In May 2001, Tim Berners-Lee, James Hendler and Ora Lassila published an article in the Scientific American magazine that provided a vision of a “Semantic Web” that empowers “intelligent agents” to automate many tasks.
Tim-Berners Lee is credited with “inventing” the World Wide Web as we know it. In this space, humans publish and share documents. This Web is oriented toward human presentation and consumption of information. In the Semantic Web we publish data that is oriented toward machines. The vision articulated in the article describes how intelligent software agents will leverage the rich, machine understandable data to automate many tasks. In other words, the machine “knows what we mean.”
The vision inspired what is now commonly called the “Semantic Web stack” of standards and elements that provides a repeatable means to create, publish, discover and consume machine understandable content. The graphic below is a common depiction of the stack.
Semantic Web Standards Create Machine Understandable Context.
Subsequent to the initial release of Web Ontology Language (OWL) in 2004, the World Wide Web Consortium (W3C) articulated a set of standards and methods under the “Semantic Web” label. In this construct, the primary standards that adopters and vendors implement to create machine understandable, contextualized knowledge include Resource Description Framework (RDF), RDF Schema (RDFS), OWL, and SPARQL Protocol And RDF Query Language (SPARQL).
RDF provides the means to create, store and exchange semantic data. RDF is a Directed Acyclic Graph (DAG) which, for our purposes, means that concepts are neither defined in terms of themselves nor in terms of other concepts that indirectly refer to them. RDFS is a set of classes with certain properties that build on RDF to provide basic elements for the description of concepts in the RDF data. OWL builds on RDFS to add significantly more constructs to specify or model domains or applications.
SPARQL provides the means to query semantic data, including from distributed sources. The “Protocol” portion of SPARQL standardizes the means to publish and communicate with semantic data services, known, in general, as “SPARQL endpoints.” RDF, RDFS and OWL are materialized in a simple, three element structure, commonly called a “triple,” statement, or fact. Existing data sources may be represented as triples. Triples from otherwise disparate data sources may be linked to create a universal and machine understandable “knowledge graph.” Generally, think of OWL as the “knowledge” and RDF as the “graph;” thus, knowledge graph.
In addition, Semantic Web standards enable machine reasoning services that infer new facts from existing facts; that is, semantic technologies make implicit data explicit. Semantic Web standards allow human and machine data consumers to know what data producers mean.

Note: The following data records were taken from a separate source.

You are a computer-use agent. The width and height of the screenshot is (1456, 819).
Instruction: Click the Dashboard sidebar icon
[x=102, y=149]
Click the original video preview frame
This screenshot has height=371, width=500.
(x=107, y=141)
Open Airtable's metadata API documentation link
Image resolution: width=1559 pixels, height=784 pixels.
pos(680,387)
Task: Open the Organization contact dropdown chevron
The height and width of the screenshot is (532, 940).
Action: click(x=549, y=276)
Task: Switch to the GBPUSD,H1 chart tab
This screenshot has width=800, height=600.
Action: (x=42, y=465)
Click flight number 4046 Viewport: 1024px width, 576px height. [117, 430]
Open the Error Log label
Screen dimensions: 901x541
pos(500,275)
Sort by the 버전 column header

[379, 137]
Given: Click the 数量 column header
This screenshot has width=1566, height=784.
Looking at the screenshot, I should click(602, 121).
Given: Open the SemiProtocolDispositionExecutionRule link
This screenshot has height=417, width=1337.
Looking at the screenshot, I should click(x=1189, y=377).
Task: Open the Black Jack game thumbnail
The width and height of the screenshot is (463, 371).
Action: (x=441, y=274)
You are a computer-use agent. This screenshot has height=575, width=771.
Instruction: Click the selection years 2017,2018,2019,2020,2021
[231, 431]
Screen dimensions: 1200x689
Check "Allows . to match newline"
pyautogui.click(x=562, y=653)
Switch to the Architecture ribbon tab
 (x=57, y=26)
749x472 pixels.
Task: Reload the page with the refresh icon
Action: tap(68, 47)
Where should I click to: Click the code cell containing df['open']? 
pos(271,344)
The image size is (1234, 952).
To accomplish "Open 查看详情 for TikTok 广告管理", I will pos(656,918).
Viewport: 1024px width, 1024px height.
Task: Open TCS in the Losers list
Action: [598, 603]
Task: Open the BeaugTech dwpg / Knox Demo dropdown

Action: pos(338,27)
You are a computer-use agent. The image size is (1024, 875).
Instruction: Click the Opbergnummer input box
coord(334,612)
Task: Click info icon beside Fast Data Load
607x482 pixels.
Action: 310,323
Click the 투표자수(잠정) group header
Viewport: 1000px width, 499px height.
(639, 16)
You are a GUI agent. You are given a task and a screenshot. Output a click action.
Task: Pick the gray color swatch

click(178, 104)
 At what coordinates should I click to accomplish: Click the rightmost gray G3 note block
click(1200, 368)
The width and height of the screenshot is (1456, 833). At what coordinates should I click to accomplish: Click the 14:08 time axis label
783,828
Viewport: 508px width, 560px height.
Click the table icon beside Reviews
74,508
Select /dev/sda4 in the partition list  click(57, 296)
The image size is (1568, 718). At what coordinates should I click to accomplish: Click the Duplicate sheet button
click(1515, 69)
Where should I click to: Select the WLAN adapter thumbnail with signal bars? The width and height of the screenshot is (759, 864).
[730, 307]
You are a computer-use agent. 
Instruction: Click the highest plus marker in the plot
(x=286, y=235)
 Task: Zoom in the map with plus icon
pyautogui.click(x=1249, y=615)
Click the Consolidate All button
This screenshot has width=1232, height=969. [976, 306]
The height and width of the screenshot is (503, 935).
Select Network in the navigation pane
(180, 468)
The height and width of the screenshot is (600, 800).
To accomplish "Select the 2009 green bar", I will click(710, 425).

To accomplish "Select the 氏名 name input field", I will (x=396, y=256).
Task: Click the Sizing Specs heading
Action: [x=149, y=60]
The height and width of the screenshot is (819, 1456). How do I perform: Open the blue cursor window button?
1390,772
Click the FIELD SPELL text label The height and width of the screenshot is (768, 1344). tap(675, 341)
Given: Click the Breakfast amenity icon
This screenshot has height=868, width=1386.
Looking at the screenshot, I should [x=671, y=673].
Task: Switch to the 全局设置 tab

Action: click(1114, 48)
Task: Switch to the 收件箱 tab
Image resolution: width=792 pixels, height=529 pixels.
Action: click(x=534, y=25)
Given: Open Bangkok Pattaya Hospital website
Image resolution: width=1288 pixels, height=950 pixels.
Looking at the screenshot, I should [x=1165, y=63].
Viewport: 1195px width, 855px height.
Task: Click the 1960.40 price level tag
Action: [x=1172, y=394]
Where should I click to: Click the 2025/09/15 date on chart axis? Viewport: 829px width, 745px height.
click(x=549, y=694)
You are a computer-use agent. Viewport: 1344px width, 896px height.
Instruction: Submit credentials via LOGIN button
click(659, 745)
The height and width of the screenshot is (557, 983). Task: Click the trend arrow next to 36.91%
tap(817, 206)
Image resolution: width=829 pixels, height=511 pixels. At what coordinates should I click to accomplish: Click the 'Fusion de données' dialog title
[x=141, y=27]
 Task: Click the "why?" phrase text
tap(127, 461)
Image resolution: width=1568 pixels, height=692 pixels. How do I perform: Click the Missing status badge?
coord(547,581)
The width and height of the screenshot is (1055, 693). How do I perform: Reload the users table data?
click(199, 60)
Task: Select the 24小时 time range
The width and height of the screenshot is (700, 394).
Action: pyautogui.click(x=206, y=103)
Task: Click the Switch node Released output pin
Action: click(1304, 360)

Referring back to the diagram, the first layer URI/IRI (Uniform Resource Identifier / International Resource Identifier) is a string of standardized form to universally and uniquely identify resources and documents. The Uniform Resource Locator (URL) is a subset of URI included to localize the web resources. In other words, URLs allow accessibility to data. The International Resource Identifier (IRI) is an internationally accepted form.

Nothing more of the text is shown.